Crypto Tax in Nigeria: What Changed in 2026 and How to Stay Compliant
Introduction
Cryptocurrency taxation in Nigeria has been a gray area for years, but 2026 marks a clear shift. After multiple draft regulations and back-and-forth with the Central Bank of Nigeria, the Federal Inland Revenue Service (FIRS) released updated guidelines in January 2026 that formally classify crypto assets as chargeable assets under the Capital Gains Tax Act and Income Tax Act. If you trade, stake, or earn income in crypto, the rules now apply to you directly, not just to exchanges and service providers. The change reflects Nigeria’s attempt to capture revenue from the growing digital asset market while aligning with global standards set by the OECD and FATF.
The biggest change in 2026 is the definition of taxable events
Selling crypto for naira or stablecoins, swapping one token for another, using crypto to pay for goods and services, and receiving staking or airdrop rewards are all now treated as taxable disposals. Capital gains are taxed at 10% for individuals and incorporated into company income for businesses. Mining and staking rewards are treated as other income and taxed at personal income tax rates. FIRS has also introduced a mandatory self-reporting portal for digital assets, and exchanges licensed by the SEC are required to submit quarterly transaction data for Nigerian users.

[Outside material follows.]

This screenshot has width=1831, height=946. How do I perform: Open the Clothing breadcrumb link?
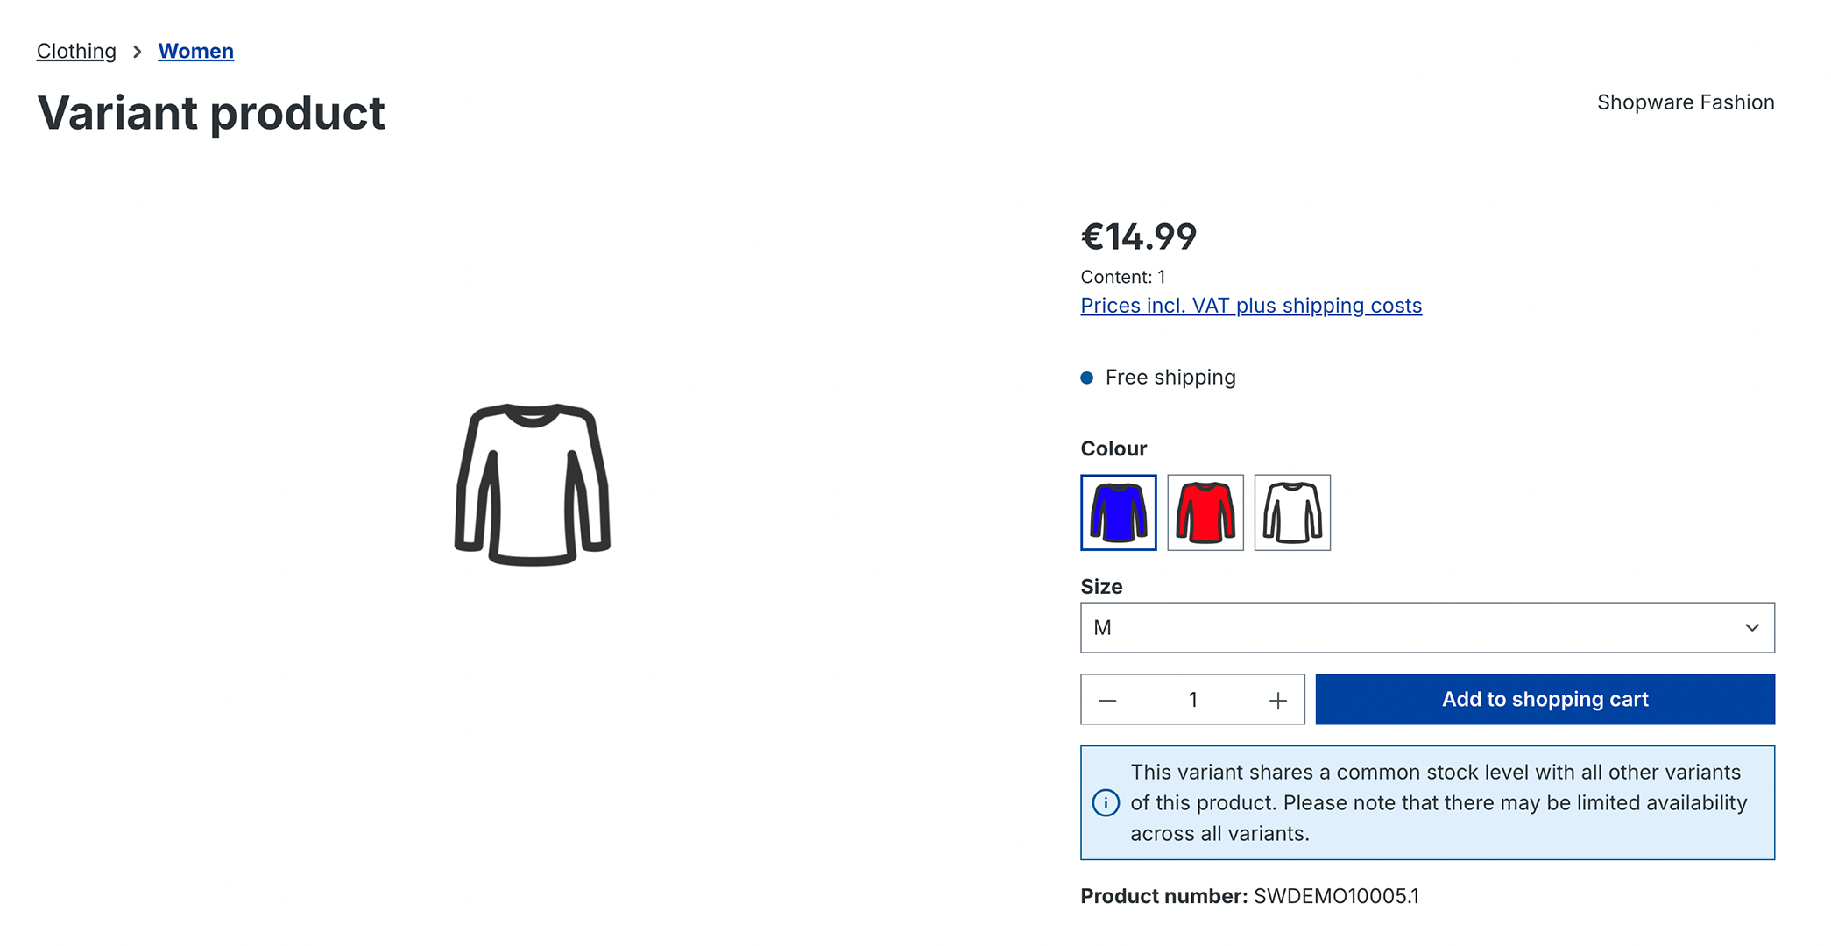(76, 51)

Staying compliant starts with record-keeping
You need to track purchase dates, purchase price in naira, disposal dates, disposal value, and transaction fees for every trade and swap. Since crypto is volatile, FIRS requires the use of the naira value at the time of each transaction, using rates from licensed exchanges or CoinMarketCap data if no local quote exists. For traders with high volume, keeping a transaction log in CSV format and using portfolio tracking tools like Koinly or CoinTracker will save time and reduce errors during filing. The new portal accepts uploads directly, so you won’t have to calculate everything manually on paper.
Enforcement is the other major shift
FIRS has partnered with licensed exchanges and the SEC to access user data, and failure to declare crypto income now carries penalties similar to other tax evasion cases: fines, interest on unpaid tax, and potential prosecution for amounts above ₦50 million. However, FIRS also introduced a 90-day voluntary disclosure window ending August 31, 2026, allowing traders to declare past gains with reduced penalties. If you’ve been inactive or unsure, this is the safest time to regularize your records before automated data matching begins in Q4 2026.
Conclusion,
Crypto in Nigeria is no longer operating outside the tax system. The 2026 rules make it clear that gains, swaps, and earnings are taxable, and the tools for enforcement are now in place. Compliance doesn’t require a lawyer for most retail traders, but it does require discipline in record-keeping and timely filing through the FIRS portal. If you treat your crypto activity like any other investment and declare it properly, you reduce legal risk and keep your options open for using regulated platforms in the future.